The structure of this article is as follows: Sect. 2 presents the mathematical formulation of the RTI for human pose acquisition. Section 3 details the non-negative TV minimization for image reconstruction. Section 4 describes the experimental setup and results on actual data. Section 5 gives the conclusion.

2 Measurement model

2.1 Brief review on RTI

The task of RTI is to get the distribution image generated by shadow fading in a coverage area. However, the shadow fading can not be acquired from physical measurements directly. The measurement values of shadow fading need to be obtained from the separation of RSS. In the architecture with fixed wireless RF networks, the shadow fading is approximated by the difference value of measured RSS. The difference value of measured RSS is calculated based on the difference between online and baseline RSS value. The baseline RSS value is the measured RSS that does not include the information of shadow fading.

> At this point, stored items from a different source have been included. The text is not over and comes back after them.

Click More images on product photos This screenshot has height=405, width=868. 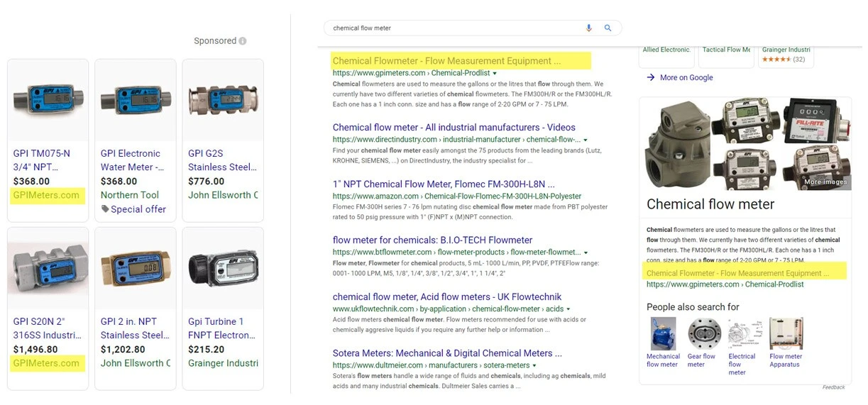[825, 182]
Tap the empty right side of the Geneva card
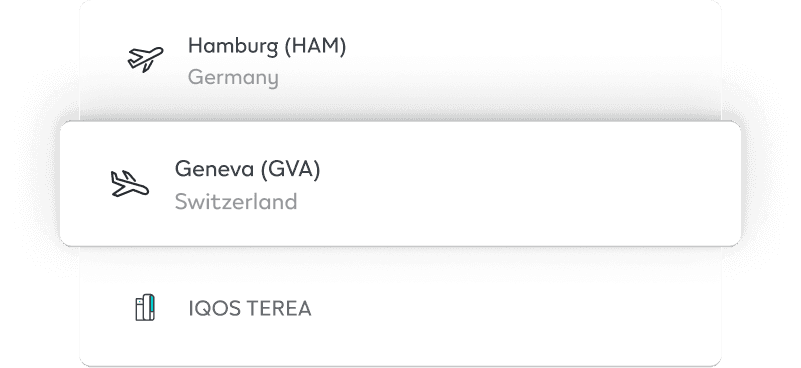 click(562, 184)
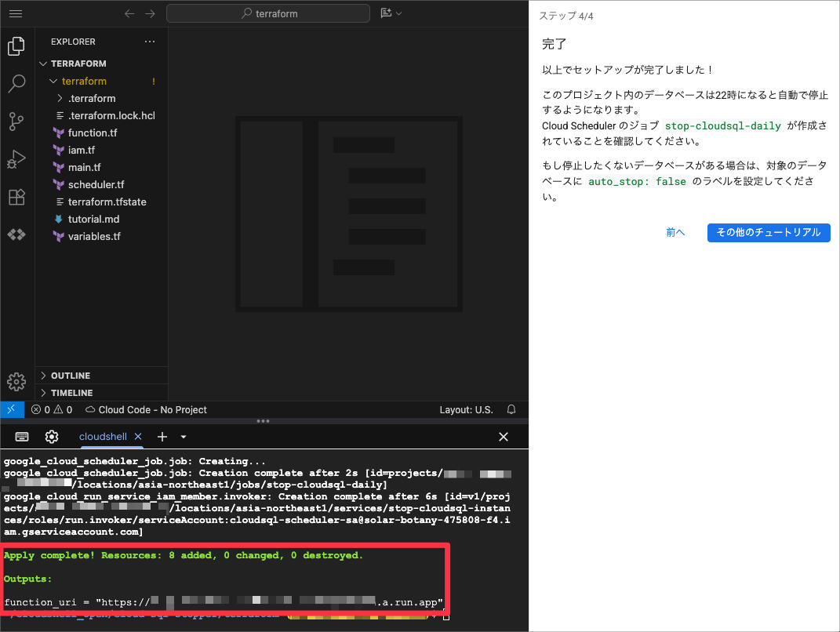Viewport: 840px width, 632px height.
Task: Open the Search view in activity bar
Action: pyautogui.click(x=16, y=83)
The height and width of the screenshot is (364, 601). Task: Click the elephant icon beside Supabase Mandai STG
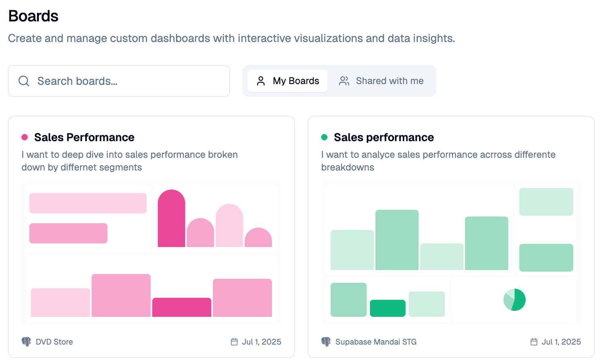(x=326, y=342)
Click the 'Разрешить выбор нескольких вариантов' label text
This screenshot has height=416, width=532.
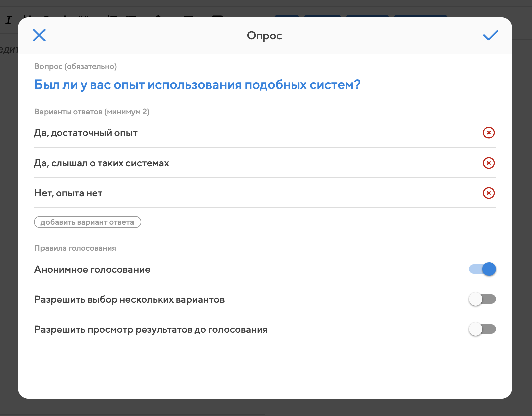tap(129, 299)
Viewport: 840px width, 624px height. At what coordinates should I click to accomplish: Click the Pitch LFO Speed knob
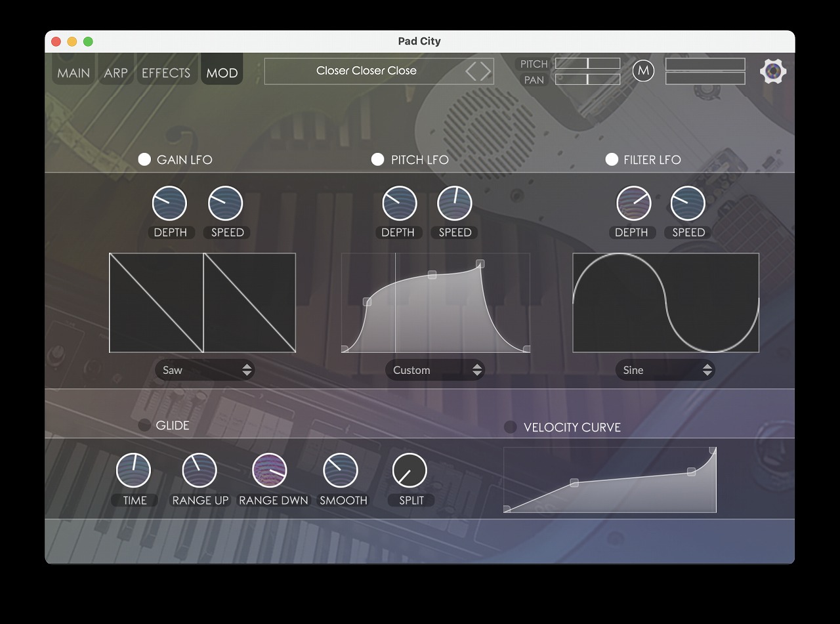[455, 203]
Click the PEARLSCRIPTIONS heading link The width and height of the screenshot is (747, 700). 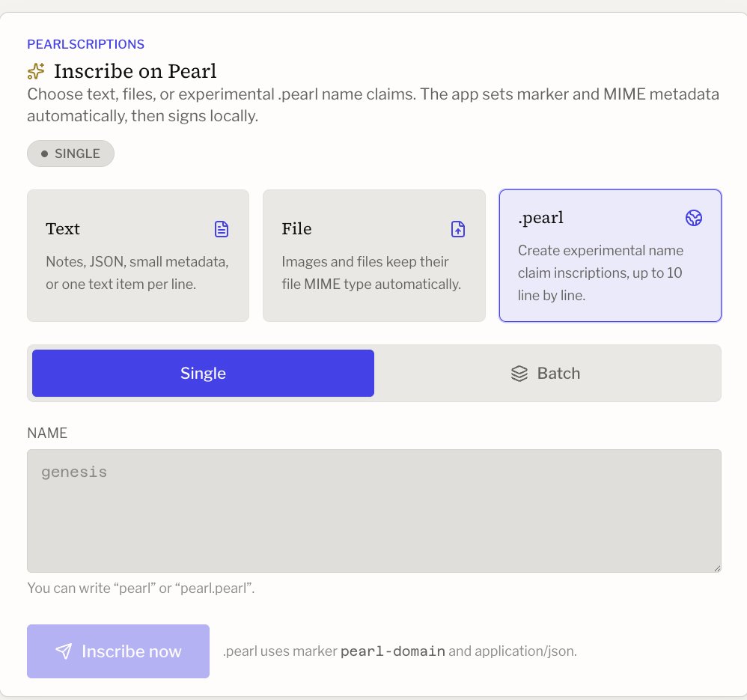point(86,44)
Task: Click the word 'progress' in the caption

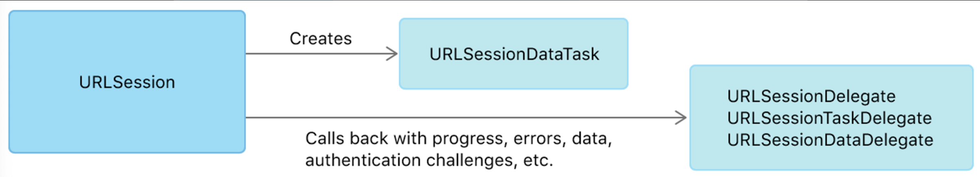Action: (470, 139)
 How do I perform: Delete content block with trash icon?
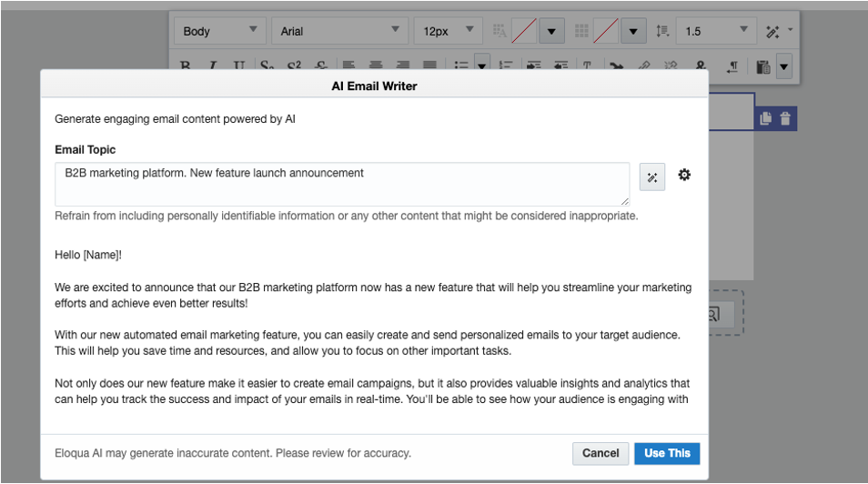pos(785,118)
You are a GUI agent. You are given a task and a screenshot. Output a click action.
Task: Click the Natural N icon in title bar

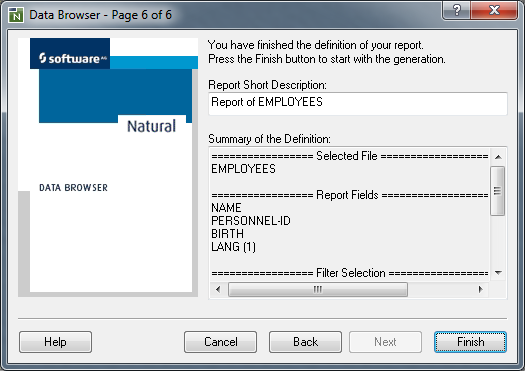16,15
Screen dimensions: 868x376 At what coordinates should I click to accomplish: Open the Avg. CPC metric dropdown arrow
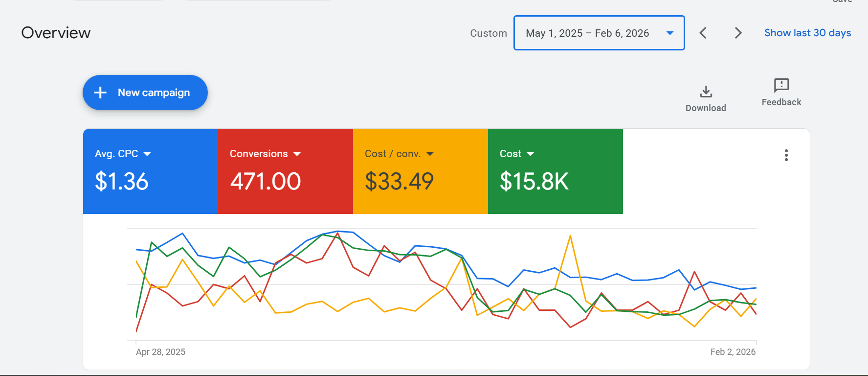tap(147, 154)
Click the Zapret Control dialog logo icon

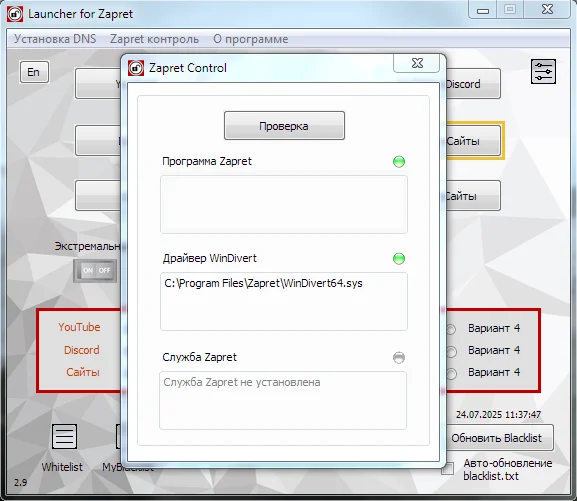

Following the general propagation law of narrow-band RF signal, the RSS from transmitter \(\mathbf t\) to the receiver \(\mathbf r\) has the following model structure in decibels (dB):

$$\begin{aligned} y(\mathbf r ,\mathbf t )=y_{PL}(d_\mathbf{r ,\mathbf t })+y_{SH}(\mathbf r ,\mathbf t )+y_{MP}(\mathbf r ,\mathbf t ), \end{aligned}$$
(1)

where \(y_{PL}(d_\mathbf{r ,\mathbf t })\) is the path loss component only depending on the link distance \(d_\mathbf{r ,\mathbf t }\), \(y_{SH}(\mathbf r , \mathbf t )\) is the shadow fading component generated by body’s occlusion, \(y_{MP}(\mathbf r ,\mathbf t )\) is the multi-path loss caused by the environment (Wilson and Patwari 2010). From the perspective of sensing the environmental distribution of shadow fading, \(y_{SH}(\mathbf r , \mathbf t )\) is the component associated with the shadow fading directly, which can be represented as the projection vector of attenuation image. \(y_{MP} (\mathbf r , \mathbf t )\) is the uncertainty interference for the measurement of the shadow fading, which is related to the deployment of links. \(y_{PL} (d_\mathbf{r , \mathbf t })\) is the component unrelated with shadow fading nor multi-path effects.

Fig. 1
figure 1

Radio tomographic imaging model for body pose sensing, the monitored area is divided into \(28\times 20\) pixels

Based on the above structural characteristic of RSS, the shadow loss \(y_{SH}(\mathbf r , \mathbf t )\) is the key component to guide the measurement. Assuming a monitored network region is given, we can divide it into pixel array according to the imaging accuracy, as shown in Fig. 1. It should be noted that the resolution of monitored area is determined by imaging accuracy. For the task of large-scale person location, a pixel is usually represented as a region with \(50 \times 50\) cm. However, for the local pose imaging, higher imaging accuracy is needed. We will give some test parameters with different accuracies in the experimental section. The monitored area in the Fig. 1 is divided into \(28\times 20\) pixels, and each pixel is represented as a spatial region with \(7.5 \times 7.5\) cm. If we deploy two nodes around the region and the region is divided into an image vector of dimension \(\mathbb {R}^{N\times M}\), the shadowing loss \(y_{SH}(\mathbf r , \mathbf t )\) for this link can be expressed approximately as a sum of attenuation in each pixel. The mathematical form is denoted by:

$$\begin{aligned} y_{SH}({\mathbf r} ,{\mathbf t} )=\sum _{j=1}^{N\times M} M_{{\mathbf {rt}},j}\,x_j, \end{aligned}$$
(2)

where \(x_j\) is the attenuation in pixel \(j\), \(M_{{\mathbf {rt}},j}\) is the measured weight for pixel \(j\) for the link \((\mathbf r ,\mathbf t )\). The measurement vector \(M_{{\mathbf {rt}},j}\) can be approximated by an ellipse with foci at each pair of nodes locations (Patwari and Agrawal 2008; Wilson and Patwari 2010), simplified as

$$\begin{aligned} M_{{\mathbf {rt}},j}= d^{-1/2}_{{\mathbf r} ,{\mathbf t } }\times \left\{ \begin{array}{ll} 1, \quad\text {if}\,d_{{\mathbf {rt}},j}({\mathbf t} ) + d_{{\mathbf {rt}},j}({\mathbf r} )\le d + \lambda ,\\ 0, \quad\text {otherwise}. \end{array} \right. \end{aligned}$$
(3)

where \(d_{{\mathbf{rt}},j}({\mathbf t })\) and \(d_{{\mathbf{rt}},j}({\mathbf r} )\) are the distance from pixel \(j\) to the two nodes of link \((\mathbf r ,\mathbf t )\) respectively , and \(\lambda\) is a tunable width of the ellipse. The elliptical width parameter \(\lambda\) is a tradeoff between modeling error and imaging quality. In the experiments, we also empirically specify the parameter \(\lambda\).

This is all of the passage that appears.